I think RFC 5880 is a bit sloppy around this point.

What we see in section 6.7 is the following text:

: 6.7.  Authentication
: 
:    An optional Authentication Section MAY be present in the BFD Control
:    packet.  In its generic form, the purpose of the Authentication
:    Section is to carry all necessary information, based on the
:    authentication type in use, to allow the receiving system to
:    determine the validity of the received packet.  The exact mechanism
:    depends on the authentication type in use, but in general the
:    transmitting system will put information in the Authentication
:    Section that vouches for the packet's validity, and the receiving
:    system will examine the Authentication Section and either accept the
:    packet for further processing or discard it.

Here, we have text talking about checking the validity of a packet.  That part 
is inherently unidirectional.  The A-bit is used to signal that we're doing 
this.

: 
:    The same authentication type, and any keys or other necessary
:    information, obviously must be in use by the two systems.  The
:    negotiation of authentication type, key exchange, etc., are all
:    outside the scope of this specification and are expected to be
:    performed by means outside of the protocol.
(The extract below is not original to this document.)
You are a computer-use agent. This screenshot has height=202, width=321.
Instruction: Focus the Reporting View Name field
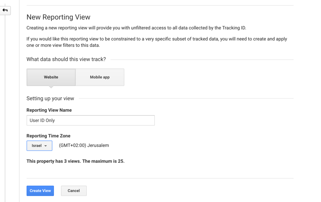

The YANG module (RFC 9314) and common implementation certainly supports this 
text.  Interestingly, the protocol's procedures isn't in the shape that 
requires this.

Since the authentication operation is inherently unidirectional, it's possible 
for a pair of implementations to have authentication configured for send and 
for receive, separately.  This could be different authentication modes (or 
none) with different keys.

That's not what we see deployed though, and the text above does support the 
idea that this behavior is inherently bidirectionally deployed.

>  
> I am not suggesting that anything in the draft even hints at a unidirectional 
> use case.  I am simply pointing out that a naïve implementor might think 
> unidirectional enablement is not forbidden. Mention that this is not allowed 
> under RFC 5880 rules could help to avoid such a violation.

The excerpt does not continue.